Großes, 17 Meter langes Heiligtum
Erkenntnisse aus geomagnetischen Messungen in den Jahren 2005 und 2006 lassen Keltenexperten Schußmann vermuten, dass sich dort ein großes, etwa 17 Meter langes Heiligtum befunden hat. Darunter waren ungewöhnlich viele Wertgegenstände sowie Tierskelette vergraben, wahrscheinlich Opfergaben für die Götter. Das Hochplateau war damals ein Burgberg, ähnlich einer griechischen Akropolis. Dort residierte der keltische Adel. Darauf deuten unter anderem Münzfunde hin sowie Gussformen für die Münzprägung. Ihre Blütezeit hatte Menosgada in der Spätlatenezeit von 160/140 bis etwa 50 vor Christus. Neben den Oppida in Manching und Kehlheim gehörte sie zu den wichtigsten Handelszentren in Bayern.
Von einem „bedeutenden Stück Vergangenheit für den Landkreis“ sprach, sichtbar gut gelaunt, Landrat Christian Meißner. Er freute sich, dass das Thema in der Bevölkerung auf so großes Interesse stößt. Denn die Aula des Meranier-Gymnasiums war voll besetzt. „Der Staffelberg hat hier einen hohen emotionalen Wert“, sagte der Landrat. Durch die Rekonstruktion des Zangentors solle die keltische Geschichte erfahrbar gemacht werden. Bis dahin sei es aber noch ein weiter Weg.
„Wie geht es jetzt weiter?“
„Wie geht es jetzt weiter?“ lautete eine Frage aus dem Publikum. „Wir versuchen, zu entscheiden, wie flächig wir ausgraben müssen“, antwortete Meißner. Erst wenn weitere Erkenntnisse vorliegen, könne man sich Gedanken um die Rekonstruktion machen. Sein Wunsch ist es, 2018 zu graben und das Tor 2019 zu rekonstruieren.
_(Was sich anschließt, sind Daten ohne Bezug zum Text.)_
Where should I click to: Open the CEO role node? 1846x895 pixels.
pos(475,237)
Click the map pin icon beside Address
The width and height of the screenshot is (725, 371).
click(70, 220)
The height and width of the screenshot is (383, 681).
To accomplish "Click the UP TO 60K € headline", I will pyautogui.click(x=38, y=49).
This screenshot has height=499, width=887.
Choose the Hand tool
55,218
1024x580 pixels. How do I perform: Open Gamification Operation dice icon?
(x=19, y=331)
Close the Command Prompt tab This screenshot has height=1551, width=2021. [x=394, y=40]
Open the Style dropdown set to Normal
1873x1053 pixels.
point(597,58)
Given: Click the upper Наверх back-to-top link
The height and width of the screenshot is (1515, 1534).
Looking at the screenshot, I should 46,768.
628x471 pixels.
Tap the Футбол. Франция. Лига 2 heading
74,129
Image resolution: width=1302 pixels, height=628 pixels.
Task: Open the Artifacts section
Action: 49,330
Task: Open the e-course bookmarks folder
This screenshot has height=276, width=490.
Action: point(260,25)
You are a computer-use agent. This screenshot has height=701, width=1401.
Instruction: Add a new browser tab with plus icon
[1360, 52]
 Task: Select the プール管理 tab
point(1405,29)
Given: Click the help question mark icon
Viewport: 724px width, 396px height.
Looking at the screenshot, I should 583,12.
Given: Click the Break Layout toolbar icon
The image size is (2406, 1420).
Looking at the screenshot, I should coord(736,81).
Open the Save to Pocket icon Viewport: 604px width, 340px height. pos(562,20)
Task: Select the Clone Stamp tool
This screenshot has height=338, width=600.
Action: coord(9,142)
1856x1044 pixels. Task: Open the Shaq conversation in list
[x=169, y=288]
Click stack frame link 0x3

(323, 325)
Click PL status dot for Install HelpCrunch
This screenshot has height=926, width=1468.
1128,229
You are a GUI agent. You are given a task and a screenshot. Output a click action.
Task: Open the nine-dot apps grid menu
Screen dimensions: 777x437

Doch wisse er, dass man bei solchen Vorhaben viel Geduld braucht.
Ein anderer Zuhörer erkundigte sich nach der Finanzierung. „Wir rechnen mit Kosten jenseits von 500 000 Euro“, sagte Meißner. Doch habe man bereits die Zusage, dass das Projekt förderfähig ist im Rahmen des Leader-Programms der Europäischen Union. „Die Unterstützung aus der Bevölkerung ist mir wichtiger als Geld“, sagte Christian Meißner.
„Wir rechnen mit Kosten jenseits von 500 000 Euro.“
Christian Meißner zum finanziellen Umgang der Tor-Rekonstruktion
Bei weiteren Grabungen möchte er interessierten Privatleuten die Möglichkeit geben, mitzuhelfen. Dem Landrat zufolge haben auch die Bayerischen Staatsforsten bereits ihre Unterstützung zugesagt. Sie werden für eine möglichst authentische Tor-Rekonstruktion das Eichenholz zur Verfügung stellen.